Now he would never figure out why he hadn't been allowed to see her, never be able to tell Violet he was her father. Bertrand had probably been a better dad than Lemony could have ever thought about being. He was all she'd ever known, and she'd mourned his death. As much as he hated to admit it, Bertrand was her father, in every way but one.

And that was a big part of the reason it hurt him so much to think about his baby growing up with another man. Because Violet probably didn't know his name, because Bertrand had been there for her when her real father wasn't even allowed to see her, because of her mother's unspoken decision to stay with Bertrand whilst carrying Lemony's child…

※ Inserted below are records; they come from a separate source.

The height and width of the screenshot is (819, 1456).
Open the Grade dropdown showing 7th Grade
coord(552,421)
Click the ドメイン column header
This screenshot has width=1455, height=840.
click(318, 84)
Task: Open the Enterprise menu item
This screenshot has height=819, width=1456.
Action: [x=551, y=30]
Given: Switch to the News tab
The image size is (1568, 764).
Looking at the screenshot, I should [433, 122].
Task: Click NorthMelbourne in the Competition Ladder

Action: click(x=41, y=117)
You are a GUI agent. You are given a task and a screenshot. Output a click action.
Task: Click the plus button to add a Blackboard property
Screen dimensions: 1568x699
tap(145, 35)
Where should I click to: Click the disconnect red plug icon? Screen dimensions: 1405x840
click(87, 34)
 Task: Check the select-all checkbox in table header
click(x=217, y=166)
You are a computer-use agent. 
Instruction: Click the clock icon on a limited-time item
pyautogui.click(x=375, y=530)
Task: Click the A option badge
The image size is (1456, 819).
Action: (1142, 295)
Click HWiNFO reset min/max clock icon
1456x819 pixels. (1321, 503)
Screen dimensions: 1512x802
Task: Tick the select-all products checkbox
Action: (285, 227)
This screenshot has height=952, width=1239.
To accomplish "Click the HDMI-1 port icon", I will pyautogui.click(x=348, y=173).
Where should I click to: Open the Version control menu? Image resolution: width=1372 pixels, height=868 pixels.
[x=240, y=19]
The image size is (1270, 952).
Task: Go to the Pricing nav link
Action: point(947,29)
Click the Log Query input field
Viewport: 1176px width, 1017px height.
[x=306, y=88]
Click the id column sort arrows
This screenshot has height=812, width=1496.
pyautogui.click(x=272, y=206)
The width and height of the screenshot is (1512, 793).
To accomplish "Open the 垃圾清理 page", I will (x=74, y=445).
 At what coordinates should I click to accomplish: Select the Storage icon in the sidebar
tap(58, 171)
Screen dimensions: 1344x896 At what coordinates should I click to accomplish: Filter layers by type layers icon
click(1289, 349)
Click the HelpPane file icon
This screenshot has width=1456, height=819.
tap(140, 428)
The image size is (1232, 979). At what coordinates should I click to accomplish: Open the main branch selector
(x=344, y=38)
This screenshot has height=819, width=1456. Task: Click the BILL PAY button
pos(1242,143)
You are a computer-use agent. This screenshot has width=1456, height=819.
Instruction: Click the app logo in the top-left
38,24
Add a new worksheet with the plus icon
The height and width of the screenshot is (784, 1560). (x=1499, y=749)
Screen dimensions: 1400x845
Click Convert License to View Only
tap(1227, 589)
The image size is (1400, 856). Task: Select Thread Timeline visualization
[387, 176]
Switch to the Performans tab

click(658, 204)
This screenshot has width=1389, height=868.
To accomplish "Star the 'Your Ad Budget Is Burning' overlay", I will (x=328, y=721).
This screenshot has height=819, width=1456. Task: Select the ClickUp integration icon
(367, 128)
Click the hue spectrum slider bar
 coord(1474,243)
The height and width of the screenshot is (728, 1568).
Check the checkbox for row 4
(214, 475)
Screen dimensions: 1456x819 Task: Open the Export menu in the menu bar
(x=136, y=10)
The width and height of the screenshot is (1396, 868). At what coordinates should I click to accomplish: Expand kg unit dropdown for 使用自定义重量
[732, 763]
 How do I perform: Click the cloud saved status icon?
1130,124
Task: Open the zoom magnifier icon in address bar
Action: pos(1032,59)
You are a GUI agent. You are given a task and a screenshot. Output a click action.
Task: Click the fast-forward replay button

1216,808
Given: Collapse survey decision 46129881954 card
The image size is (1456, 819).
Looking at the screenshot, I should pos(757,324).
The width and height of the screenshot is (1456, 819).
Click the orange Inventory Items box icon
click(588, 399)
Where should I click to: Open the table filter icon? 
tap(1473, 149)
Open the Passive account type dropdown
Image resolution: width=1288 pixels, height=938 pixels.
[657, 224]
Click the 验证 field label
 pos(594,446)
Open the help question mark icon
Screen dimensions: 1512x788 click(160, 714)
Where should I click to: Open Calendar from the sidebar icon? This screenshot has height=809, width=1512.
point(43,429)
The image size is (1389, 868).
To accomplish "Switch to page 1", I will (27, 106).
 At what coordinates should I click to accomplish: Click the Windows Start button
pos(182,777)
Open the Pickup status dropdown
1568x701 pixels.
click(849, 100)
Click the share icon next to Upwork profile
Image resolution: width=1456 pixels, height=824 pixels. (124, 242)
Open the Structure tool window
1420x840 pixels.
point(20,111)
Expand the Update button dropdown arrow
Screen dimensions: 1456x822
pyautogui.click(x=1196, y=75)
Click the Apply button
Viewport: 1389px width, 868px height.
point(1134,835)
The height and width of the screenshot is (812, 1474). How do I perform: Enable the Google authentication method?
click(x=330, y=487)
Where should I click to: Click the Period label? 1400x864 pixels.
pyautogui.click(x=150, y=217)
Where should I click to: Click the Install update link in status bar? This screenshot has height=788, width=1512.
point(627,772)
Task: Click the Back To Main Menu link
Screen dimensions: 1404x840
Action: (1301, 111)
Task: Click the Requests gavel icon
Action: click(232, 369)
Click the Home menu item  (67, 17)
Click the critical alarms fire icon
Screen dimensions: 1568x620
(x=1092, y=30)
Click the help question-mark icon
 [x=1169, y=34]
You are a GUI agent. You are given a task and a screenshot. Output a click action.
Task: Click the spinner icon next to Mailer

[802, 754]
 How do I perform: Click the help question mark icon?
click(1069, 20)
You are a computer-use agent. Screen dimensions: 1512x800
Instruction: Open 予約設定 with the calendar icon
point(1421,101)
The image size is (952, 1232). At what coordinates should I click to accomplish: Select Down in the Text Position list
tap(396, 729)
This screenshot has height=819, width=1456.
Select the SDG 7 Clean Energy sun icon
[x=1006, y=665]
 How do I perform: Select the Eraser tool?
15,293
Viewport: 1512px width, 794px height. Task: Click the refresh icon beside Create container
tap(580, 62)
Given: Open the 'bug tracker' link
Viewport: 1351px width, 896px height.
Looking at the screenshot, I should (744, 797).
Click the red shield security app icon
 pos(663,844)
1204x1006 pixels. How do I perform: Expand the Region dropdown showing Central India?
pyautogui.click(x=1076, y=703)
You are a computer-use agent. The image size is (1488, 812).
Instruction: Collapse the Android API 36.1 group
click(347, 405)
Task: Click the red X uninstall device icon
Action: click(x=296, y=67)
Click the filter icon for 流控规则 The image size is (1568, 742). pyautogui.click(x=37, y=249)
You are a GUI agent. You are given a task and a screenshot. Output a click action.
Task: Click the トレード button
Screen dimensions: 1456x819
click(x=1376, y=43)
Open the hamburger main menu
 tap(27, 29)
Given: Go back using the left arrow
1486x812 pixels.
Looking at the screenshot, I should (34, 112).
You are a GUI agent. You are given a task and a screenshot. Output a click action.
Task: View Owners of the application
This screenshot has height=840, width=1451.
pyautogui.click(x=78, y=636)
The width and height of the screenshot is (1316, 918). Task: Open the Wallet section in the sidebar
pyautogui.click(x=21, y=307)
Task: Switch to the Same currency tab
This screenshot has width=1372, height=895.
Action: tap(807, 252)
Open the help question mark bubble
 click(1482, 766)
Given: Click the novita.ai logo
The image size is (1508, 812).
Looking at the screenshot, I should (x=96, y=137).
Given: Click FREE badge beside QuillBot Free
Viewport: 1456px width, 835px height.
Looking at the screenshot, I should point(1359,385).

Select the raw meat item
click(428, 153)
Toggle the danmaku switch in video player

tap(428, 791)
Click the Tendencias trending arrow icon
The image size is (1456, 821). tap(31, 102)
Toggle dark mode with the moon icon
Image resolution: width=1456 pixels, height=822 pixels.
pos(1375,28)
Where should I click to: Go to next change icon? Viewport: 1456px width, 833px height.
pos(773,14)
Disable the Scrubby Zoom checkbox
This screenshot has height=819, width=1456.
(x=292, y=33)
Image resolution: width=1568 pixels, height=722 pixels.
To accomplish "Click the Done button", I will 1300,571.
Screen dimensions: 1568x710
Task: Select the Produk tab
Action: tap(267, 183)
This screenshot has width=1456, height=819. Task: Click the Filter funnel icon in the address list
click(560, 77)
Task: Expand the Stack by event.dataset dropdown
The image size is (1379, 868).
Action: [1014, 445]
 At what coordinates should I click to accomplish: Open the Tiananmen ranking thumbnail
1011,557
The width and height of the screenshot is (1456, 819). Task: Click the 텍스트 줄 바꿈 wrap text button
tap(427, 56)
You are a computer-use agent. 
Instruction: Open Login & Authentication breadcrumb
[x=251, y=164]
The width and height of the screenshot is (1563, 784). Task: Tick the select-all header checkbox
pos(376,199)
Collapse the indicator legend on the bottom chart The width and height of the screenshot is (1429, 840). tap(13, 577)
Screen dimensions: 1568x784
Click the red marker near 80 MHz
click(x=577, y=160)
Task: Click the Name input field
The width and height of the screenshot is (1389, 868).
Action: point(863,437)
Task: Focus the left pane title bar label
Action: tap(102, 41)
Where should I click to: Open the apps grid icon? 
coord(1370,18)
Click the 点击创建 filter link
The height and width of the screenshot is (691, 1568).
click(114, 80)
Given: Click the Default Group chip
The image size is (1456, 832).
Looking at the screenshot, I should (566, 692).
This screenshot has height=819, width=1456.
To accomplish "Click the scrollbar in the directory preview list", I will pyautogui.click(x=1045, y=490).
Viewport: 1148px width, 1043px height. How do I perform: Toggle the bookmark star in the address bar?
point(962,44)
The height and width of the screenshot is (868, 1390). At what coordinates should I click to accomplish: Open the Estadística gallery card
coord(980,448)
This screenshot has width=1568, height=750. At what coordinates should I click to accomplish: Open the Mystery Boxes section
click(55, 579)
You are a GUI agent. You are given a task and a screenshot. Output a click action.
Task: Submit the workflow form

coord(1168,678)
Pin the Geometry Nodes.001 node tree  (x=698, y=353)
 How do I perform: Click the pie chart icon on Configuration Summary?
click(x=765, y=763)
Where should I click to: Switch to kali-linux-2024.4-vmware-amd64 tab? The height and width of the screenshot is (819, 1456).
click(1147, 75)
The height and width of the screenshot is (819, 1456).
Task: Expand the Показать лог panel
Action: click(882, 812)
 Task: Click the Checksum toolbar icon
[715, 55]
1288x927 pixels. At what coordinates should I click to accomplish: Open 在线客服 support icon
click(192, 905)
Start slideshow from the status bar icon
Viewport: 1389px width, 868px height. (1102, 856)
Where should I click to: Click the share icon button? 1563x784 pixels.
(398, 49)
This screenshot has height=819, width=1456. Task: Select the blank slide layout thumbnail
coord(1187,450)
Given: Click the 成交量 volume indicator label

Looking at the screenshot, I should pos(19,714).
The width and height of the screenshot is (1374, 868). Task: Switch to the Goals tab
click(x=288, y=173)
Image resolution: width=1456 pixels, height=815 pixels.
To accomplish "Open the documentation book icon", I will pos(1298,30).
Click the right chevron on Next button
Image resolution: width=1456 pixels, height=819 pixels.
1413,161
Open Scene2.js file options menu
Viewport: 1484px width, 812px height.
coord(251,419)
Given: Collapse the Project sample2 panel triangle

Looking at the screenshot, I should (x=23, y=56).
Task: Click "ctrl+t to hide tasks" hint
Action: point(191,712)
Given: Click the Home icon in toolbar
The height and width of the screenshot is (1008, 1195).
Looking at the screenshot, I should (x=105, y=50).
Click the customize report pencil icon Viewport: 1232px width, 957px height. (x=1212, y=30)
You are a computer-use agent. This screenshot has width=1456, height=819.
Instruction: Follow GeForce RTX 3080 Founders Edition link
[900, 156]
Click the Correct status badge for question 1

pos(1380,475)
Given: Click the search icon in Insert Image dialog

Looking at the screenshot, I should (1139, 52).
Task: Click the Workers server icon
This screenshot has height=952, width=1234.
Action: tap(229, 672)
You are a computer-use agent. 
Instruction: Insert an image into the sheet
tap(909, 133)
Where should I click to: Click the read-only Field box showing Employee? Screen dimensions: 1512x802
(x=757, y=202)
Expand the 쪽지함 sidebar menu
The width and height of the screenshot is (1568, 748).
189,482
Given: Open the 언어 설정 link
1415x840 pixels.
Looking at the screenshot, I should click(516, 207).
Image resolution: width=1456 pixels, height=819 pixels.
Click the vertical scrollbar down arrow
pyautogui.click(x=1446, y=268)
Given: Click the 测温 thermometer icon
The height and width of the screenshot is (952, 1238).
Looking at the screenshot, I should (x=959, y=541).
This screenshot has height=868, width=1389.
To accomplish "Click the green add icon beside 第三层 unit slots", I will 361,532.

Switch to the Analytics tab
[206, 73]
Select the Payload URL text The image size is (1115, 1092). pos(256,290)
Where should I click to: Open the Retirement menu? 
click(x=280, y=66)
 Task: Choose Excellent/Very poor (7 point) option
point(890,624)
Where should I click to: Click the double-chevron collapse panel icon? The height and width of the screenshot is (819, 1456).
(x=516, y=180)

That nagging suspicion came to haunt him again. Was she really his? If she was, why hadn't he been allowed to see her? It would make sense if Bertrand was her biological father. Beatrice was mad at him for attempting to tear down The Headquarters, and she didn't want her children to know such a horrible villain.

Frustrated, he went over to the bookshelf and scanned it for something to take his mind off Violet and her mother. He came across a thick novel entitled St. James. A woman was the villain. Her name was Maribella Catalina Santiago, and she had killed Mateo, her roommate-turned-lover-turned-stalker.

He'd decided, a very long time ago, that he should have never finished that book.